To serbskie danie, jest w zasadzie potrawą jednogarnkową, czymś na pograniczu gulaszu i potrawki.
Jedno jest pewne.
Jest pyszne ;)
500g fasolki szparagowej (albo więcej ;) )
200g mięsa (najlepsze byłoby wieprzowe, ja zrobiłam z cycem kury i nogą indyka ;) )
2 cebule
3 marchewki (starte na grubych oczkach)
koncentrat pomidorowy
pietruszka zielona
olej
sól, pieprz
trochę mąki
wywar albo woda
Mięso pokroiłam na male kawalki (takie na raz do buzi ;) ). Podsmażyć na oleju (ja dusiłam w wodzie, co by dietetycznie było). Wyjąć mięso.
Cebulę drobno posiekać, podsmażyć na oleju (ja znow w wodzie), zalać wywarem albo wodą, dodać marchewkęż marchewka zmieknie. Dodać drobno posiekaną pietruszkę.
Po jakimś czasie dodać 2 łyżki koncentratu pomidorowego.
W międzyczasie ugotować fasolkę, pokrojoną na 3cm kawałki. Połączyć z resztą, dodać mięso, doprawić do smaku i dodać odrobinę zasmażki do całości.

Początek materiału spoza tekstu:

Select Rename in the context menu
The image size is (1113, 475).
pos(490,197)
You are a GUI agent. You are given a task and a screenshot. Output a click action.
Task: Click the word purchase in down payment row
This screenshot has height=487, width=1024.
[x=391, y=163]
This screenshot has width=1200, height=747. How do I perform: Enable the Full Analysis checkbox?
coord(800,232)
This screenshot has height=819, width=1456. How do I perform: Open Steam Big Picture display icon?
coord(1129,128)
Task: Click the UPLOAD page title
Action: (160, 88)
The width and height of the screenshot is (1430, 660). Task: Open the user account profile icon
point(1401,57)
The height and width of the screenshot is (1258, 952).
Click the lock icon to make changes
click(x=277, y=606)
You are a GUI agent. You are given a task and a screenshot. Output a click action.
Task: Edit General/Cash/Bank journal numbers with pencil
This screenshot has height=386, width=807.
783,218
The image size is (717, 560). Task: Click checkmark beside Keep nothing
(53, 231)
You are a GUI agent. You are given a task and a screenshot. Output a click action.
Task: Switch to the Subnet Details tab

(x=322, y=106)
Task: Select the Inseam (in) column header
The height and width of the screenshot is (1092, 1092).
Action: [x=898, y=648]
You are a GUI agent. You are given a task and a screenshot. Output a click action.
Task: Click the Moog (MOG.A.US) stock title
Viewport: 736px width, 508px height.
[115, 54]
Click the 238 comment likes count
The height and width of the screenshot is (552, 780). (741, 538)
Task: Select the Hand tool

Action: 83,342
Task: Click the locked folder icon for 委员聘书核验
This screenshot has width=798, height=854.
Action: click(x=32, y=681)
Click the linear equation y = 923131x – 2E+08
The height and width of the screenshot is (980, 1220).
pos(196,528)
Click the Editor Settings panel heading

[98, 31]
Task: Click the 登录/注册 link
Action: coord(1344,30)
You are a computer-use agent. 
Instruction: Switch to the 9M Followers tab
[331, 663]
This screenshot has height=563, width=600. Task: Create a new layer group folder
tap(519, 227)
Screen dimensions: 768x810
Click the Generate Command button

Ja zamiast zasmażki, rozrobiłam mąkę kukurydzianą w 1 jajku i lałam do gara, dzięki czemu całość się zagęścila.
Danie, jak widać, po drobnych przeróbkach świetnie nadaje się do diety Dukana ;)
Smacznego.
ciesze sie, ze moglabym dla Ciebie inspiracja! Mysle, ze z Twojego przepisu skorzystam rowniez - szczegolnie, ze to jednogarnkowiec, wiec idealny dla mnie na teraz!